Word’s out that Peter Darbee, the Chief Executive Officer of Pacific Gas & Electric Corporation, is stepping down. Darbee’s departure comes amid a federal investigation into the deadly San Bruno pipeline explosion, which resulted in tragic loss of life, devastated an entire neighborhood, and served to highlight safety issues with the utility’s vast network of underground gas transmission pipelines.
Longtime energy industry observer John Geesman, who blogged about PG&E’s bid to eliminate community choice aggregation last year with the statewide ballot initiative Proposition 16, offered some rather interesting insights on Darbee in a series of posts last year. In one titled, “How Much of the Goldman Sach’s Kool-Aid did PG&E’s Peter Darbee Drink?”, he reflected on Darbee’s past experience on Wall Street: “Peter Darbee has been CEO of PG&E Corporation since 2005. He was an investment banker at Goldman Sachs from 1989 to 1994.”
Darbee was one highly paid CEO. Geesman pointed out that he “massaged PG&E’s internal system to produce a $10.6 million gusher for himself in 2009 — that’s 74 percent above the median for large utility CEOs measured in the Wall Street Journal’s annual compensation survey.”
Prop. 16 went down in flames, of course, after a majority of voters from PG&E’s service territory rejected it (Darbee had this to say for himself in the aftermath). Yet that entire debacle was soon forgotten once the tragic Sept. 9, 2010 pipeline explosion occurred.

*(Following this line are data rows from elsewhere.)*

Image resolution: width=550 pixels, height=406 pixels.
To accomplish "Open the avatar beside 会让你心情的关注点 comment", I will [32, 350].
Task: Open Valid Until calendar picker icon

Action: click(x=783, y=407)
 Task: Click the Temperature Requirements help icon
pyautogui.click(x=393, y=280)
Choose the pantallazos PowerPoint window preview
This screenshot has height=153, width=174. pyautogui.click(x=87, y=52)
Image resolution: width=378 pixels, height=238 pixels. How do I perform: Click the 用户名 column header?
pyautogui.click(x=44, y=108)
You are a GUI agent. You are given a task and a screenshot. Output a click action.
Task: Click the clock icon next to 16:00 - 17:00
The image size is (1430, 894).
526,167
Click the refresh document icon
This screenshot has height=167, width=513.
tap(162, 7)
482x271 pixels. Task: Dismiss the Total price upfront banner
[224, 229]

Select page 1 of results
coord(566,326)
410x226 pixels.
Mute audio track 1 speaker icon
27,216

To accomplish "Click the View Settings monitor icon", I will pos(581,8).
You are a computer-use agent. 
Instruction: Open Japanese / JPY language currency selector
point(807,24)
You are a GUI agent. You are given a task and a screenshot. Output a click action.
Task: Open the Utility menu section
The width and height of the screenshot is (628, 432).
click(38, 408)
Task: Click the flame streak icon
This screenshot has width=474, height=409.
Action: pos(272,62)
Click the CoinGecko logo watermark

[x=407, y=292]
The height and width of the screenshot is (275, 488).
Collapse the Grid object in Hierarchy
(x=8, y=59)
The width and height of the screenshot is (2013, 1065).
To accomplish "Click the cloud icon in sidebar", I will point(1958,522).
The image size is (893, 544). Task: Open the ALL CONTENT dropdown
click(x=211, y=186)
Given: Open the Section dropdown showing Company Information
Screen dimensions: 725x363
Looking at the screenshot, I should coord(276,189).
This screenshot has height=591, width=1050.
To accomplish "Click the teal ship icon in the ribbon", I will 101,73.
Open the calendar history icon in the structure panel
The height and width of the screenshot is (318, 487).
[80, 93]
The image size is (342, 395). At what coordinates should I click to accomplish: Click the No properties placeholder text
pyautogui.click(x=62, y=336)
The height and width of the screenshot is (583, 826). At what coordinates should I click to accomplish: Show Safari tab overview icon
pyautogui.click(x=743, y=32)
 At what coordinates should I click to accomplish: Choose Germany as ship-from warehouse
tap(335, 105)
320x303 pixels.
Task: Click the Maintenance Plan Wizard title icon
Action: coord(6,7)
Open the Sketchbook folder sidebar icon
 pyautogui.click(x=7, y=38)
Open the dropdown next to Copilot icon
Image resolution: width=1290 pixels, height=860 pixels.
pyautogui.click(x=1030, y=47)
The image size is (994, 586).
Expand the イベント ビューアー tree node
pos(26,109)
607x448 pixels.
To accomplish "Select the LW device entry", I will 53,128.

Michael Peevey, president of the California Public Utilities Commission, issued this statement soon after Darbee’s resignation announcement: “The CPUC today learned of the resignation of Mr. Darbee from PG&E Corp. While obviously the company under his leadership has been responsible for several poor and consequential decisions, Mr. Darbee’s commitment to PG&E and its constituents is unquestioned. As PG&E’s Board of Directors recruits a successor, the CPUC urges the company to return to its roots by hiring the most technically competent person; someone with a long-standing history of performance in the energy industry.”
The Chronicle’s reporting that Darbee’s retirement package will total $34.7 million.
When former PG&E Senior Vice President Nancy McFadden resigned at the end of last year, she was awarded a severance payment of $1,040,400, plus an undisclosed payout in stocks. McFadden was the architect behind Prop. 16, and she wasn’t unemployed for long. In January, she was appointed to serve as Gov. Jerry Brown’s Executive Secretary for Legislation, Appointments and Policy in the Office of the Governor. That job pays $175,000 per year.
This post has been updated from an earlier version.